*** Opening of SOURCE RECORDS ***

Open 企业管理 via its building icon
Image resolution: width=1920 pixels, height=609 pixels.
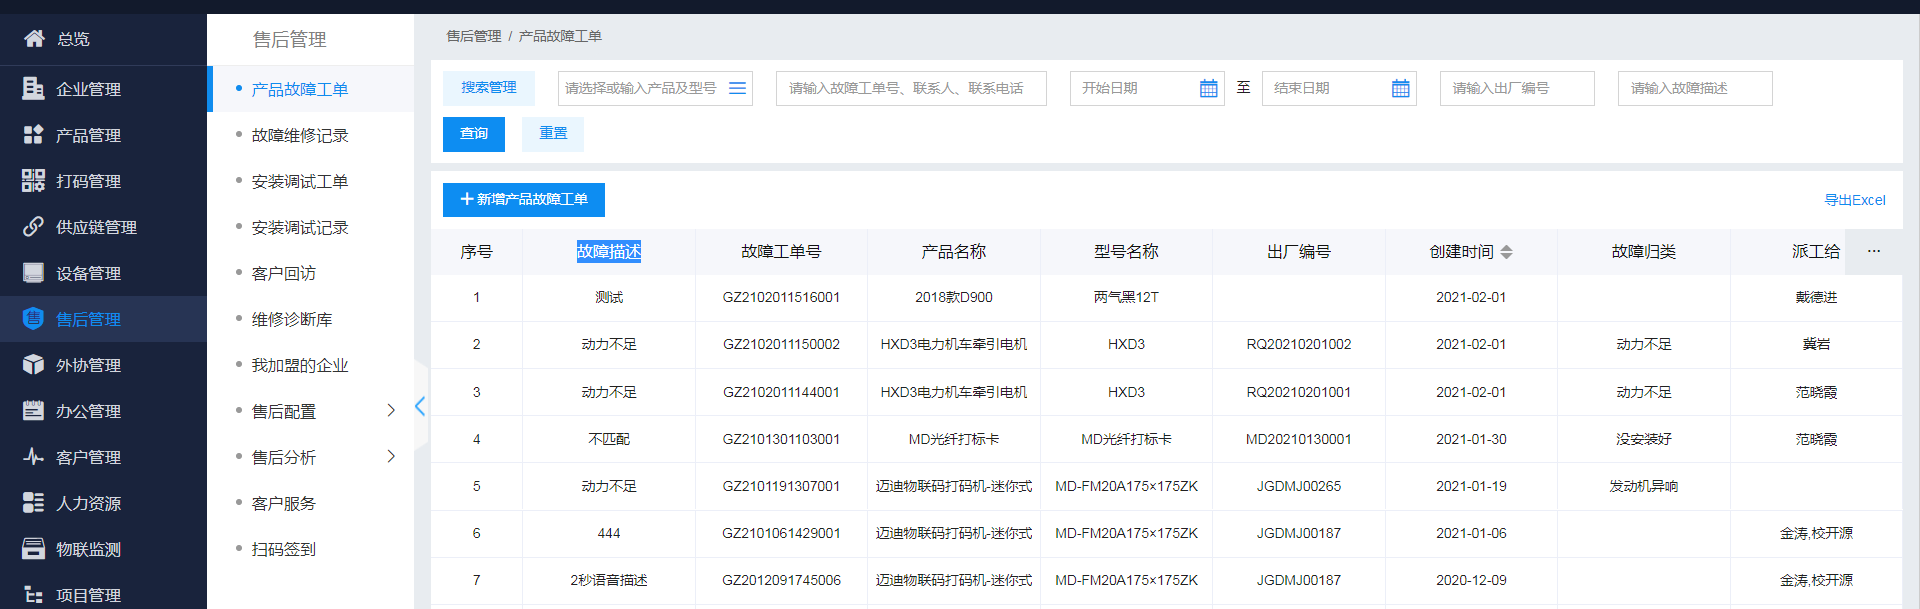click(33, 89)
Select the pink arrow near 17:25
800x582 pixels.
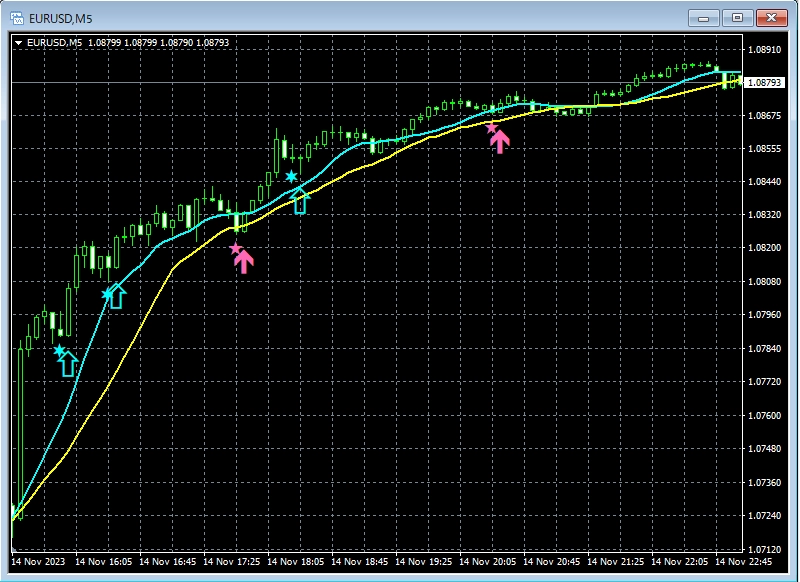(x=243, y=261)
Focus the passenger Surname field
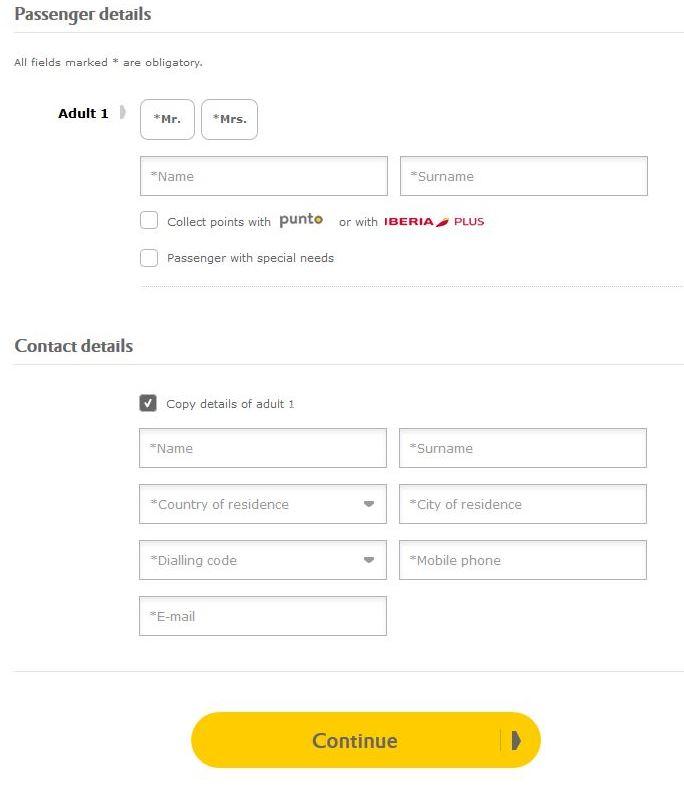This screenshot has width=684, height=785. [x=524, y=176]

*** Close of SOURCE RECORDS ***

**BRIEF**
The preceding entries are to be returned verbatim, with every picture excluded.

**RESPONSE**
Open 企业管理 via its building icon
Image resolution: width=1920 pixels, height=609 pixels.
click(33, 89)
Select the pink arrow near 17:25
800x582 pixels.
(x=243, y=261)
Focus the passenger Surname field
This screenshot has width=684, height=785. [x=524, y=176]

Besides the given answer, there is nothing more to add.